Set task 1: Output the records exactly as they appear, from the first line of the records through the line containing "Metody wysyłki i płatności (109, 271)", including both of those lines.

It is sad to note that after 16 years of democracy Nigerian state governments are still not self sufficient in funding their budgetary expenditure. Year after year they fail to take on initiatives that should diversify their economy and boost their internally generated revenues. Economist believe this is perhaps one of the major factors leading to rural urban migration and some of the violence recorded in the Northern and other parts of the country. With widening poverty inherent in most of these states, pockets of dissidence’s is likely to continue as more groups agitate for a larger share of the so called national cake.
What can they do differently?
The states need to first of all adopt a model that can help them earn extra income from personal income taxes. They should also cut down on their recurrent expenditure by diverting some of that revenue into viable capital projects that can help boost their GDP. States should also create incentives for large scale companies to locate their factories and industries within their states which will help create thousands if not millions of jobs. They should also diversify into tourism, invest in vocational education and assist their people in farming to boost local exports.
Naysayers who have given up on state governors will laugh at some of these initiatives because they have lost hope in the ability of the governors to turn things around. Most of them are rent seeking and will rather continue to squander the potential of the state if any of these initiatives does not lead to personal gain. A case in point is the story of Dominion farms in Taraba where an investor had engaged with the state government to bring in large scale farming into the state only to be faced with all sorts of blackmail, bribery, corruption issues.
We expect more states to announce their budgets before the end of the year.

Material for the task:
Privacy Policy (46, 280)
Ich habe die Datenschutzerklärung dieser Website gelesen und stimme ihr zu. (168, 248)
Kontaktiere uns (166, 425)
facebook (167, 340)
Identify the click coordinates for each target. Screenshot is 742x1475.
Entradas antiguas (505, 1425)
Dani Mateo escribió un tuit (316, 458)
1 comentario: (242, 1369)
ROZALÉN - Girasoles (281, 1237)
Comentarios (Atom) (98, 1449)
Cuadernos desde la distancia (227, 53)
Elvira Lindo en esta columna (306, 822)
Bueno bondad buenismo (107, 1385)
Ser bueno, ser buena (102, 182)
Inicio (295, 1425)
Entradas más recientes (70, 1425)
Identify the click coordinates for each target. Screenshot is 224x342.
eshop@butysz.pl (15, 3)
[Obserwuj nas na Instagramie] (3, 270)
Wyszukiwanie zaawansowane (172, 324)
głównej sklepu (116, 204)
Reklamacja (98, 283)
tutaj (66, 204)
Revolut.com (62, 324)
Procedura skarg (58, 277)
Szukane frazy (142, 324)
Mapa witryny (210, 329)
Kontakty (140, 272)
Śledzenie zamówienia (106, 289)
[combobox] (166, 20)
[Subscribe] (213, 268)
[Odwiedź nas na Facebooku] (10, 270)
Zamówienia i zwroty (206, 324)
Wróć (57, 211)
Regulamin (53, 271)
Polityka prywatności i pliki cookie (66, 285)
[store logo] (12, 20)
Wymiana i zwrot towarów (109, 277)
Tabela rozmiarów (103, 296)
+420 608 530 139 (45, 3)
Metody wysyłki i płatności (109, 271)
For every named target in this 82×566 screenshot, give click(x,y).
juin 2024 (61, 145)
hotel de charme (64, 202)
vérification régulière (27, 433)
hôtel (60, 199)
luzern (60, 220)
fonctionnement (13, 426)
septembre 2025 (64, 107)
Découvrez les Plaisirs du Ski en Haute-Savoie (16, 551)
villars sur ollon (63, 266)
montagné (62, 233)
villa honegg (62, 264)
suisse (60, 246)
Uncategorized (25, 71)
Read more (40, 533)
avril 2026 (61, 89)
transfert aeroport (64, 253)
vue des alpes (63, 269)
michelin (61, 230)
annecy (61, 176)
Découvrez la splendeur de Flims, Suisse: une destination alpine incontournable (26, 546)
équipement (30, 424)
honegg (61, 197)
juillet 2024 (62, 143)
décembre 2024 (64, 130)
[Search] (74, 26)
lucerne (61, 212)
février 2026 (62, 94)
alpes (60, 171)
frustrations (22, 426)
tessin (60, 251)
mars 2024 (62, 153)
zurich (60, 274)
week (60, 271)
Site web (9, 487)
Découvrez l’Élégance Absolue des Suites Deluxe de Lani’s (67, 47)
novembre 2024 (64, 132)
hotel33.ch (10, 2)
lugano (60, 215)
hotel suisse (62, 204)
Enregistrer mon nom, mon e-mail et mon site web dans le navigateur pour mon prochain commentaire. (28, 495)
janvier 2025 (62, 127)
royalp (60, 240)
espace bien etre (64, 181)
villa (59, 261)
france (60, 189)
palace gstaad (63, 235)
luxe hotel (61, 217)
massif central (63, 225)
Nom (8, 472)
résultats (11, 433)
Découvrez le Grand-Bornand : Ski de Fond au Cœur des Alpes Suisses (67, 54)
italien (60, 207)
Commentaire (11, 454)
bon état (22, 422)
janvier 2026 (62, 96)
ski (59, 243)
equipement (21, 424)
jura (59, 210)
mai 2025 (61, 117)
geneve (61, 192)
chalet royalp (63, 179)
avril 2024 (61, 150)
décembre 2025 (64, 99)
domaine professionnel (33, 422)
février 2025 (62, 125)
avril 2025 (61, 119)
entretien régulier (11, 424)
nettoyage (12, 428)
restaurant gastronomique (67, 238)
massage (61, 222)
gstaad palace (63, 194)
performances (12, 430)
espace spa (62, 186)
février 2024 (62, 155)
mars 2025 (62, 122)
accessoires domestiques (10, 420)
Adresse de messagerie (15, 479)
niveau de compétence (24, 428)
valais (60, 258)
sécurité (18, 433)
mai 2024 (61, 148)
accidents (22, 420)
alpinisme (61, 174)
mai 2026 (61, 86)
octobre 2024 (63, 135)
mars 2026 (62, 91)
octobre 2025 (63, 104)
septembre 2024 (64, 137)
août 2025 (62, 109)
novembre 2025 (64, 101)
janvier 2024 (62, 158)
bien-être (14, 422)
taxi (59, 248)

Set task 2: In the excerpt on Nigerian state finances, which state is named as the home of Dominion farms?

Exercise solution 1:
Privacy Policy (46, 280)
Ich habe die Datenschutzerklärung dieser Website gelesen und stimme ihr zu. (168, 248)
Kontaktiere uns (166, 425)
facebook (167, 340)
Identify the click coordinates for each target. Screenshot is 742x1475.
Entradas antiguas (505, 1425)
Dani Mateo escribió un tuit (316, 458)
1 comentario: (242, 1369)
ROZALÉN - Girasoles (281, 1237)
Comentarios (Atom) (98, 1449)
Cuadernos desde la distancia (227, 53)
Elvira Lindo en esta columna (306, 822)
Bueno bondad buenismo (107, 1385)
Ser bueno, ser buena (102, 182)
Inicio (295, 1425)
Entradas más recientes (70, 1425)
Identify the click coordinates for each target. Screenshot is 224x342.
eshop@butysz.pl (15, 3)
[Obserwuj nas na Instagramie] (3, 270)
Wyszukiwanie zaawansowane (172, 324)
głównej sklepu (116, 204)
Reklamacja (98, 283)
tutaj (66, 204)
Revolut.com (62, 324)
Procedura skarg (58, 277)
Szukane frazy (142, 324)
Mapa witryny (210, 329)
Kontakty (140, 272)
Śledzenie zamówienia (106, 289)
[combobox] (166, 20)
[Subscribe] (213, 268)
[Odwiedź nas na Facebooku] (10, 270)
Zamówienia i zwroty (206, 324)
Wróć (57, 211)
Regulamin (53, 271)
Polityka prywatności i pliki cookie (66, 285)
[store logo] (12, 20)
Wymiana i zwrot towarów (109, 277)
Tabela rozmiarów (103, 296)
+420 608 530 139 (45, 3)
Metody wysyłki i płatności (109, 271)

Exercise solution 2: Taraba